All comparisons were carried out on an intention to treat basis. All results are reported as mean values with standard deviations; mean differences are reported with 95% confidence intervals. When descriptive statistics suggested the possible presence of skewness, 1000 bootstrap replications of the original data were performed and the resulting means, mean differences, and intervals were compared. For all reported costs, parametric confidence intervals for the cost differences were compared with the bootstrap confidence intervals and were found to be robust; parametric confidence intervals are therefore reported. Confidence intervals for the mean cost effectiveness ratios were calculated by Fieller's method.9 10 The effect of assumptions on our main results was examined by sensitivity analyses. All data were analysed with SPSS 8.0 and Microsoft Excel 97; the modelling work was carried out in C language.

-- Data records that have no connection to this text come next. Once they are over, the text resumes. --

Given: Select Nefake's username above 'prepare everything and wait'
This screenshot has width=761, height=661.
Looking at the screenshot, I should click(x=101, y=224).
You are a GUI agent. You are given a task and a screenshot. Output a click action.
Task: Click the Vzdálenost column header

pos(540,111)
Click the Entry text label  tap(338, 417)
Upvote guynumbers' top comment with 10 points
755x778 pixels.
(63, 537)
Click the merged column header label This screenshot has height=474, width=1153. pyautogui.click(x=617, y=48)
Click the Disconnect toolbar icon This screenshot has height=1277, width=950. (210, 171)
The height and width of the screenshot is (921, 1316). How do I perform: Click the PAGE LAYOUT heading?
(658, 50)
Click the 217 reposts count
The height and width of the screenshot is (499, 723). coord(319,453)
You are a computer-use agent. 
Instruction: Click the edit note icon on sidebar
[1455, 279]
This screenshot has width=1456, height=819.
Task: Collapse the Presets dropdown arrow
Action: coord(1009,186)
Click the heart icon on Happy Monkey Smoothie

Table 3 shows the associated mean cost per patient over the duration of the study by category of cost and allocation. The intensive glucose control policy increased the costs of antidiabetic treatment for each patient by an average of £659 (95% confidence interval £580 to £739) compared with conventional glucose control. There were no significant differences between patients in the conventional and intensive glucose control policy groups in the costs of antihypertensive drugs, other drugs, or trial clinic visits. Total routine treatment costs were £3655 per patient in the conventional group and £4350 in the intensive group (mean difference £695, 95% confidence interval £555 to £836). When trial visit and test costs were replaced by the estimates of standard clinical practice visit and test patterns, as shown in table 2, total treatment costs were £1658 in the conventional group and £3091 in the intensive group (mean difference £1435, £1332 to £1539).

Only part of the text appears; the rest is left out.